A 25 minute ferry trip from Townsville in north Queensland, Magnetic Island is a laid back tropical island that invites visitors to chill out and relax.
Talented British navigator and all round legendary explorer Captain Cook made a rare error of judgement when he named Magnetic Island in the 1770s. Noticing that his compass fluctuated wildly he unfairly blamed it on the pretty boulder-strewn island off the port bow. His observation was later proven wrong as there is no magnetic anomaly, but it was too late, the name remained.
Known affectionately as Maggie, or simply the Rock, by the 3,000-odd residents (trust me, some of them are definitely odd, I lived there for four years!), the little continental island is actually a suburb of Townsville 8 km northeast of the big island of Australia. Maggie seduced me with her laid back old fashioned kind of charm, much as it did for many locals who came for a holiday and never left.

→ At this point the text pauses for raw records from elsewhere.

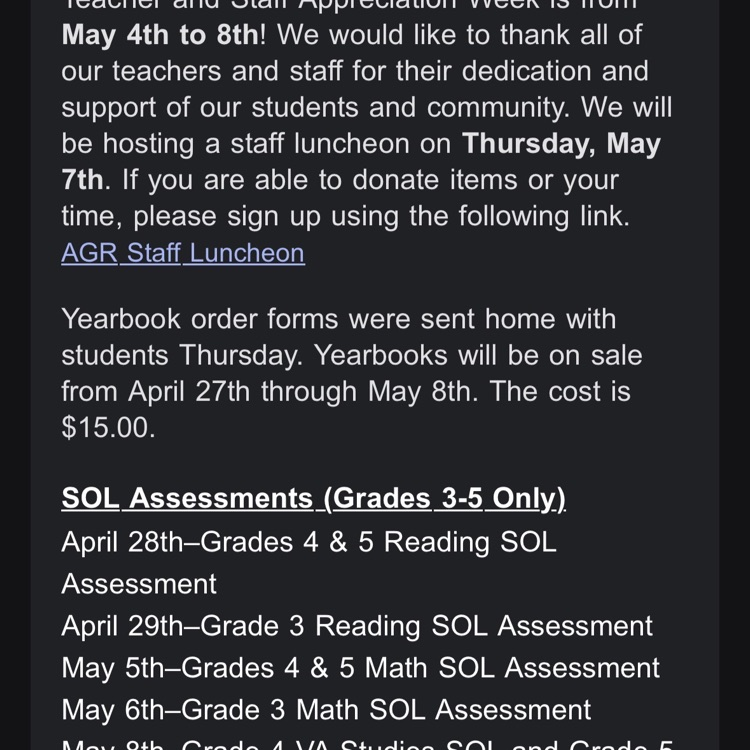Select the May 5th Grades 4 & 5 Math line

point(361,668)
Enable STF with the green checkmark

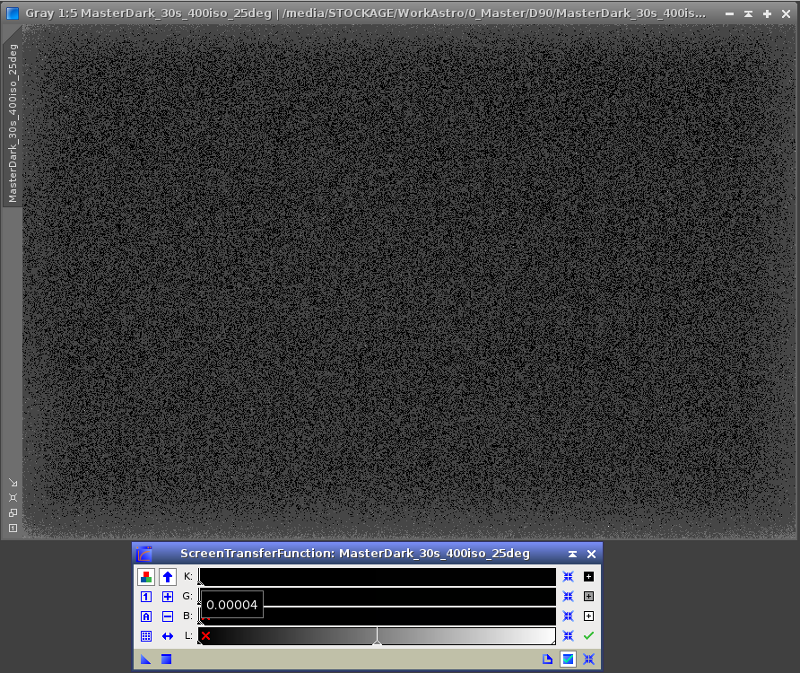589,636
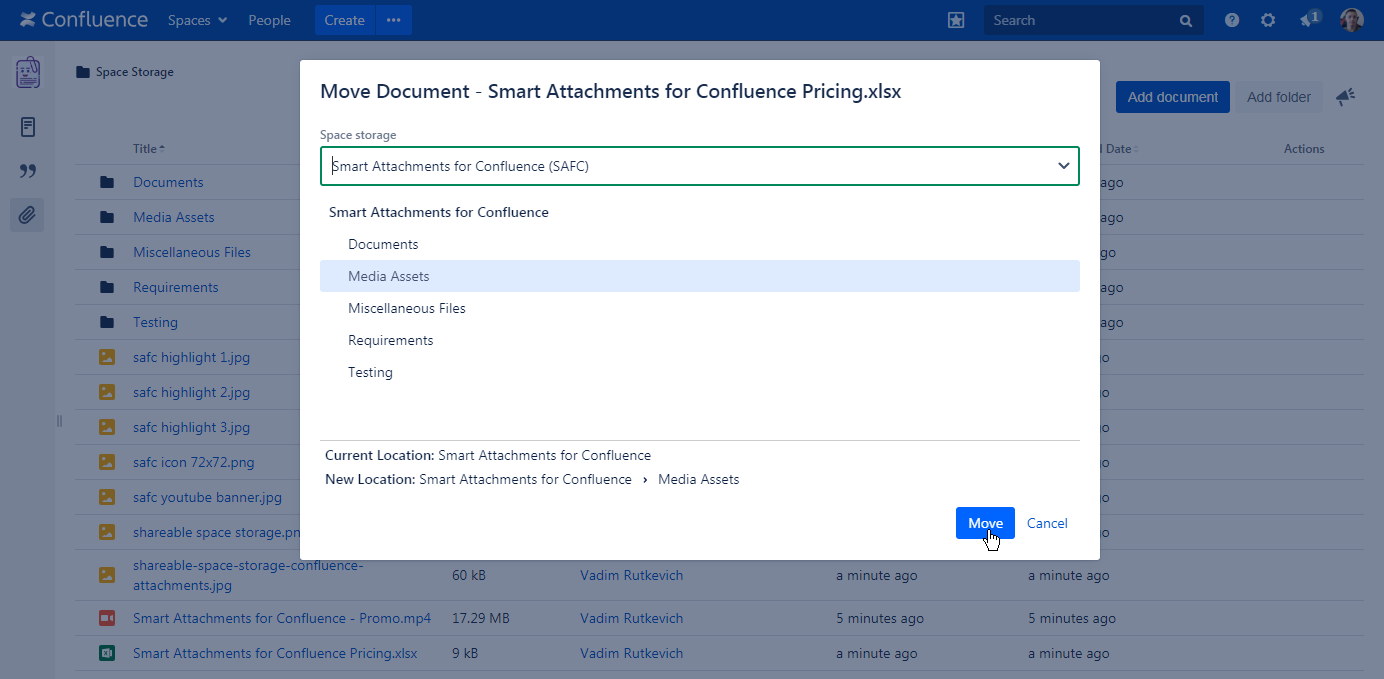Image resolution: width=1384 pixels, height=679 pixels.
Task: Open the notifications megaphone icon in header
Action: point(1308,20)
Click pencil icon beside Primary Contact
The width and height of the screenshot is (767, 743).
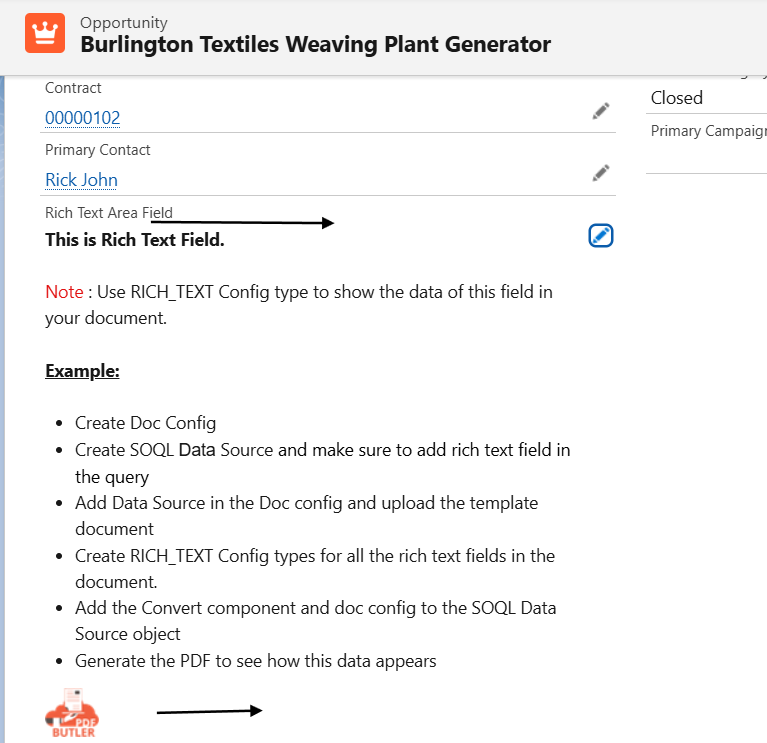[600, 173]
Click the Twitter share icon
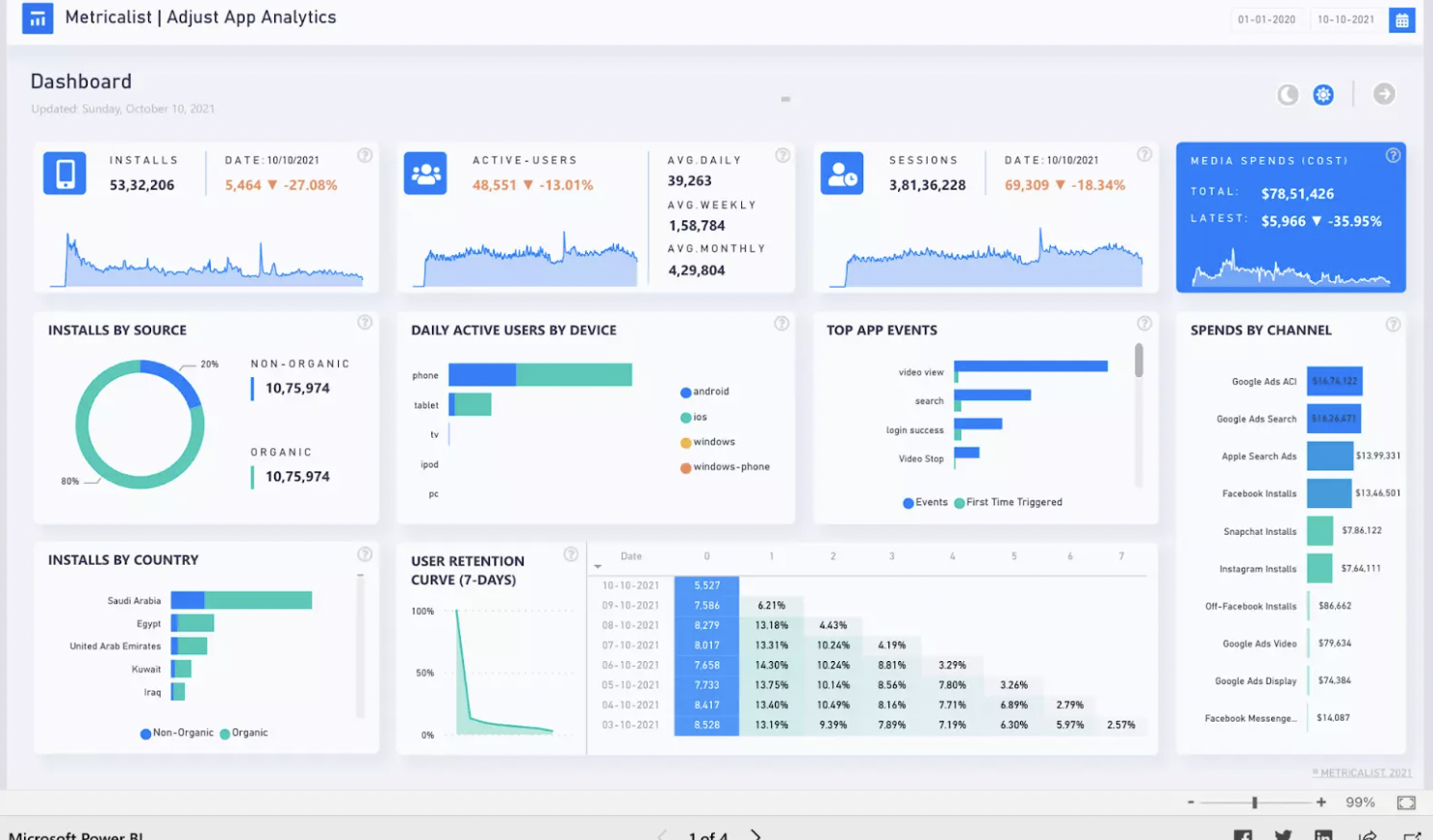1433x840 pixels. (1283, 835)
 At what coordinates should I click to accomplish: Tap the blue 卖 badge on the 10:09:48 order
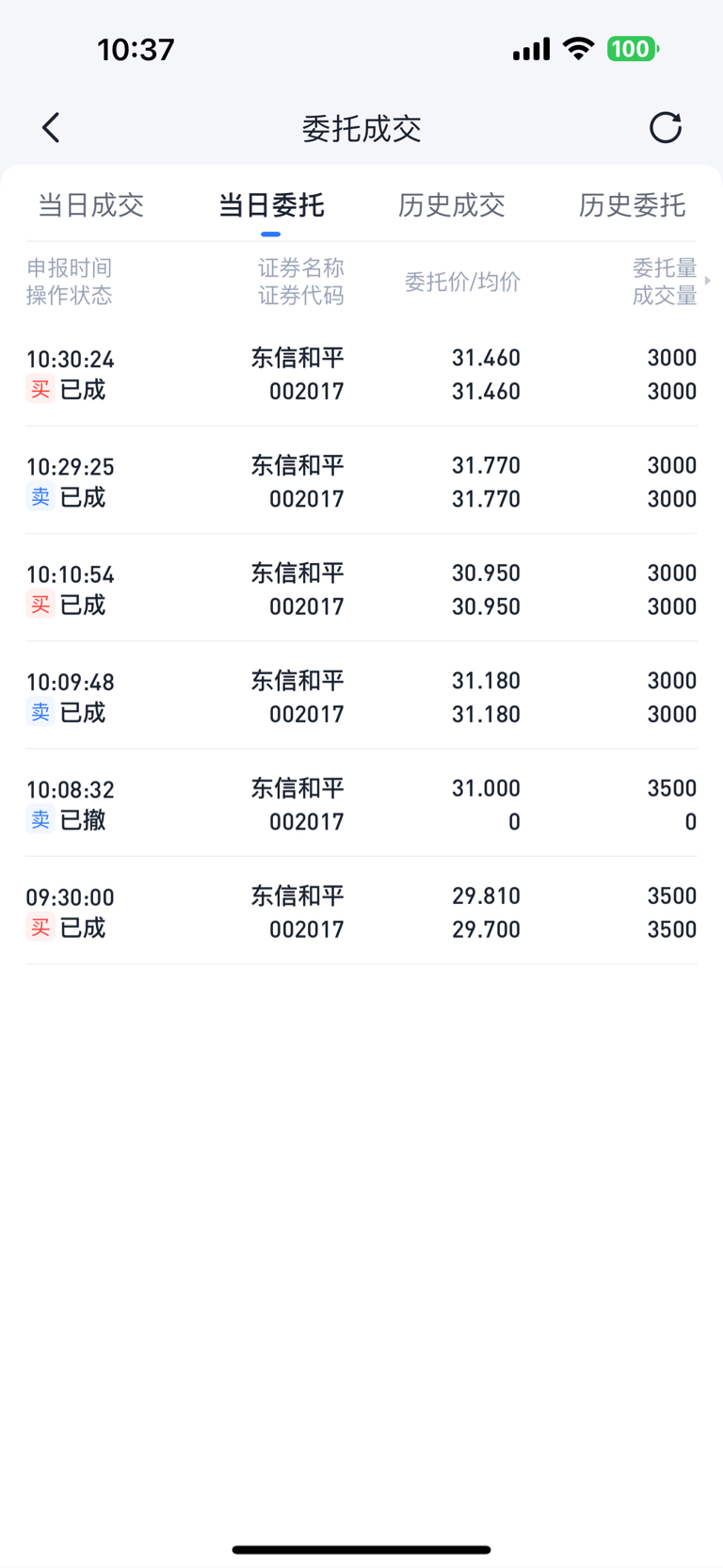click(x=40, y=712)
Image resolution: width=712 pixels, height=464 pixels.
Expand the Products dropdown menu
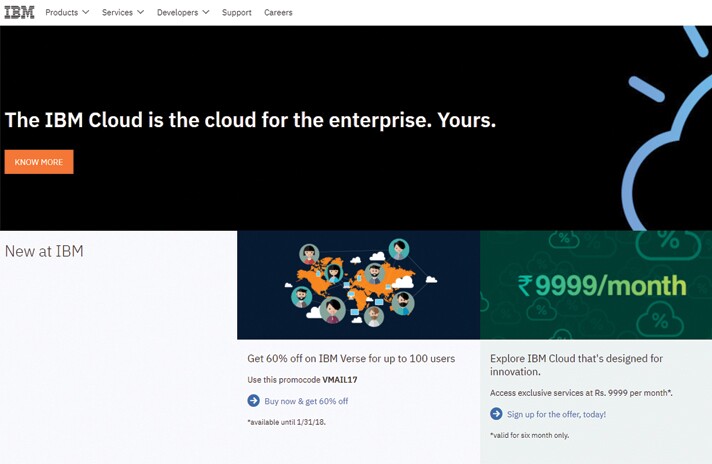(67, 13)
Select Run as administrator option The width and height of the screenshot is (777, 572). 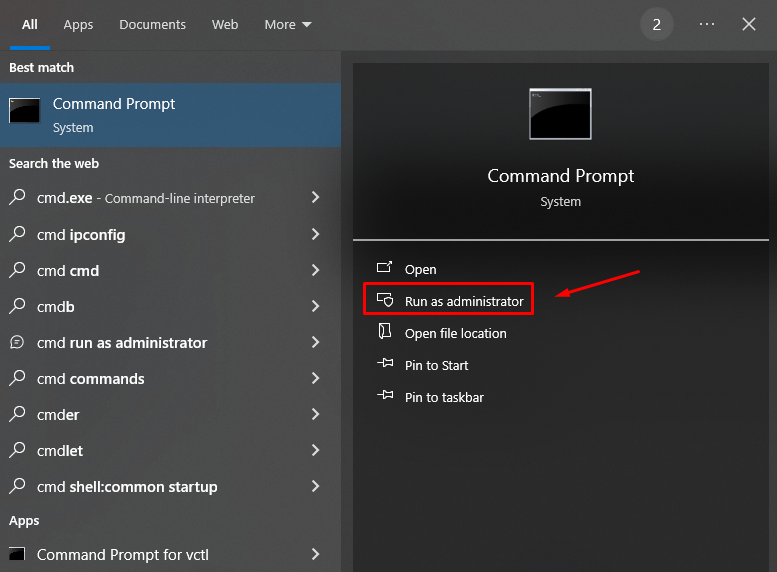[x=463, y=301]
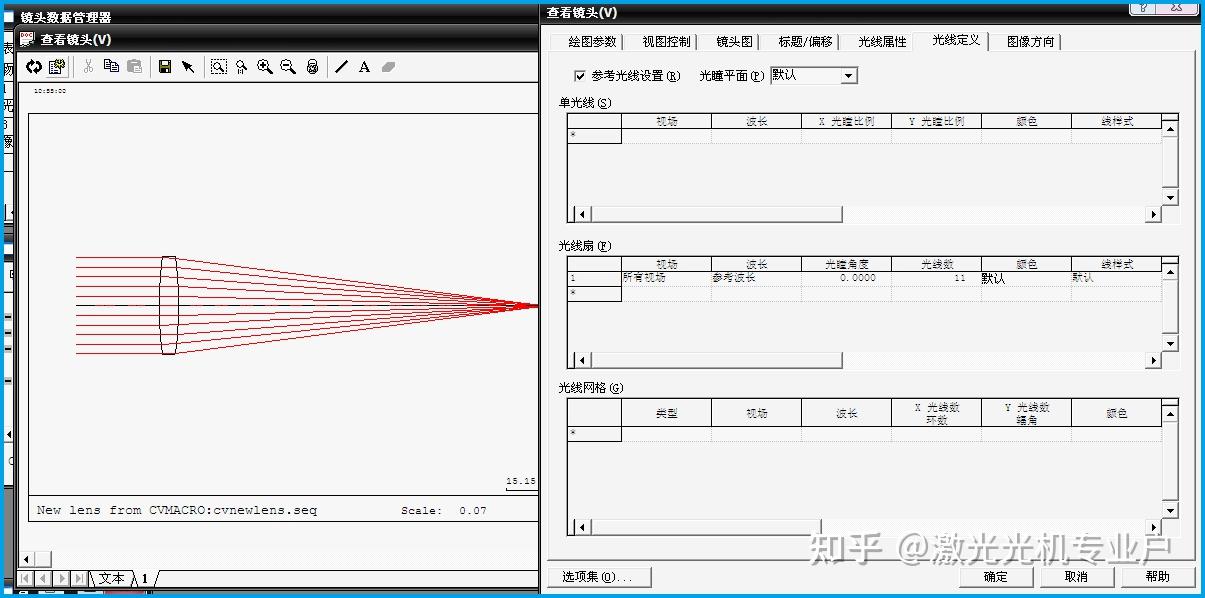Click the refresh/update lens view icon
The height and width of the screenshot is (598, 1205).
click(33, 67)
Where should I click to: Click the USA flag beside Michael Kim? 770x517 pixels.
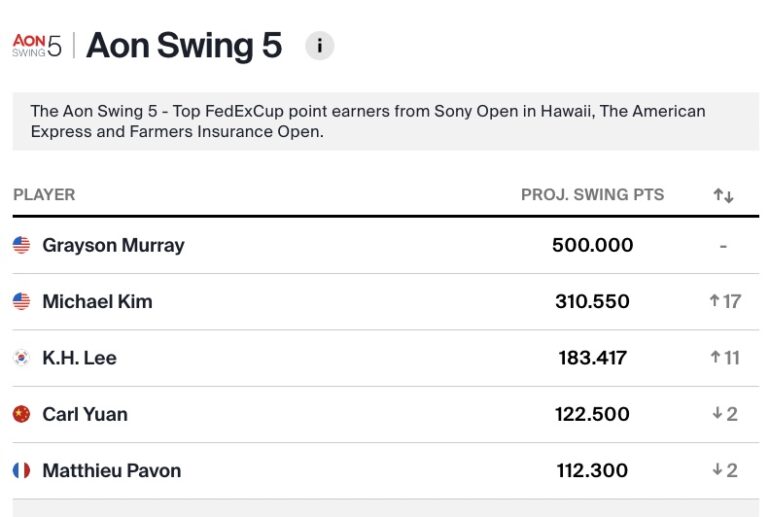tap(21, 301)
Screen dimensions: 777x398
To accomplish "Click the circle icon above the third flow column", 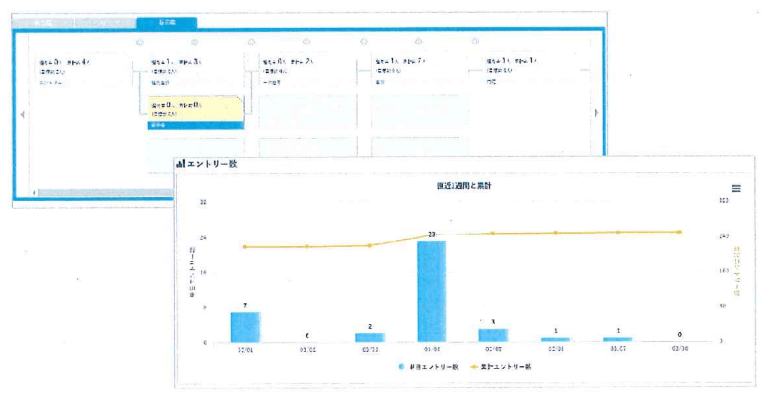I will [x=251, y=42].
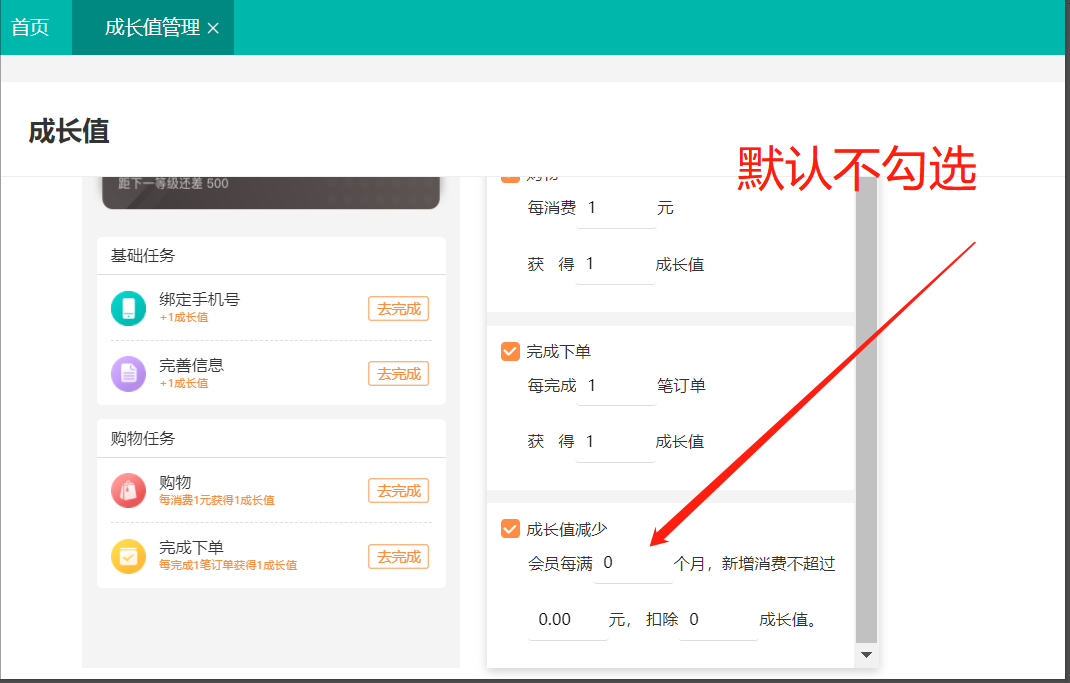Click the teal phone icon for 绑定手机号
Viewport: 1070px width, 683px height.
point(128,308)
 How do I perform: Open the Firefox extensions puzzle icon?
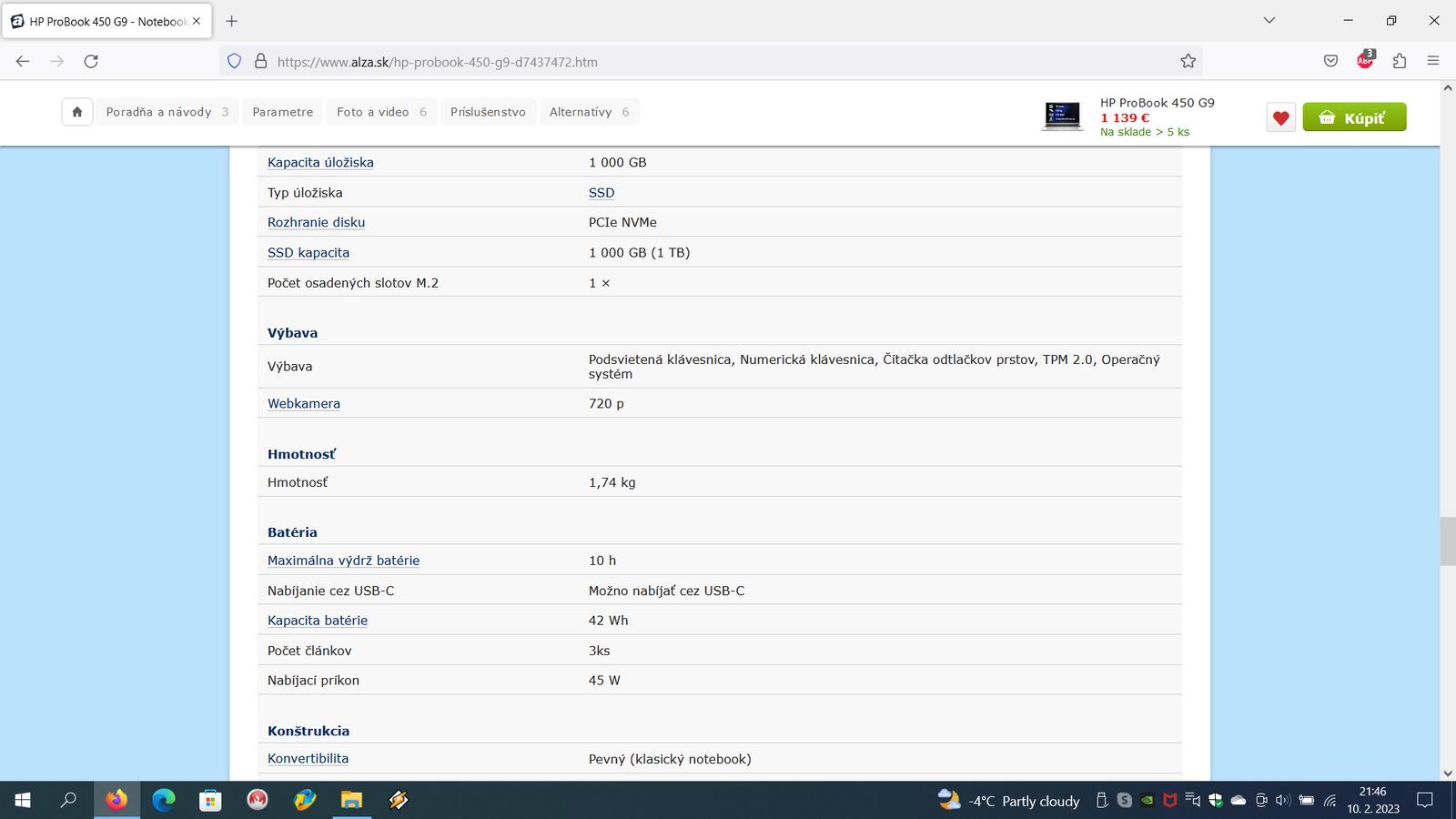(x=1400, y=61)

Which is the flipside if you’re looking for a weekend getaway of fine dining, late night dancing (even late night dining), or entertainment on tap. Maggie is not that kind of place. At most restaurants if you haven’t ordered your meal by 7.30 you’re likely to go hungry. Similarly if you’re accustomed to snappy, perfectly groomed wait staff, room service, or even a decent coffee, you’ve probably come to the wrong place.
That’s not how Maggie is. While her more famous cousins to the south, like Hamilton or Hayman Island have grown up, graduated and gone on to flourishing careers, Maggie took a less academic path lined with coconut palms, sweeping beaches and a slower pace. A little immature with unpredictable raw edges yet to be groomed, her vulnerable winsome ways merely add to her charms. Maggie is the kind of place that not only invites you to slow down and admire cobalt blue butterflies, koalas supine in the trees above, wallabies grazing on grass, she leaves her unlocked doors open and invites you in, laying out cold beers and deck chairs for added measure.
She couldn’t get any more relaxed if she tried. Though there is some spiffy infrastructure in place to get you there (daily car and passenger ferry) and get you around (buses and hire cars the size of washing machines), after that you’re pretty much on your own.
Feeding rock wallabies on the island
Predominantly ‘green space’ and national park, wildlife rules the road. Oh there are the usual speed signs (max 60 km) but it’s mostly wallabies and bush stone curlews who control traffic flow causing minor holdups if they’re particularly lethargic. A while back a koala waddled into the Marlin Bar at the pub on Horseshoe Bay’s beachfront (whose shout I wonder?) but usually they keep a pretty low profile. If you take a stroll up to the WW2 ruins on the Forts Walk you’ll likely see some asleep in the fork of a eucalypt. If you really can’t be bothered lacing up your hiking shoes, visit Bungalow Bay Koala Village for a Champagne Bush Tucker breakfast amongst the koalas, cockatoos, crocodiles and carpet python snakes. Park rangers are on hand to keep the wildlife under control, and if you’re feeling brave, you can even handle a snake and crocodile or cuddle a koala.
If reptiles don’t get your heart pumping, a guided excursion with Adrenalin Jet ski Tours is sure to. Astride a powerful luxury jet ski, owner/operator Peter Smith knows where turtles and dugongs hang out: it’s not all about speed, there is time to stop, wait for wildlife to surface while also admiring the view of Maggie from the sea.
The grass beneath the coconut palms of Horseshoe Bay (with free public BBQ’s) is a popular gathering spot at sunset. Pick up fish and chips or bring your own picnic and soak up the balmy tropical vibe. But once the sun disappears, multi award winning Stagedoor Theatre Restaurant is one of the island’s most popular attractions. Starring Bernadette Smith and Phil Stephens (also the Executive Chef), Stage Door performs a revolving door of fun-filled song and dance shows throughout the year. It’s a bit daggy in a north Queensland kind of way but it’s also hysterically funny in a bawdy, disorderly sort of way. A bit like Maggie herself really.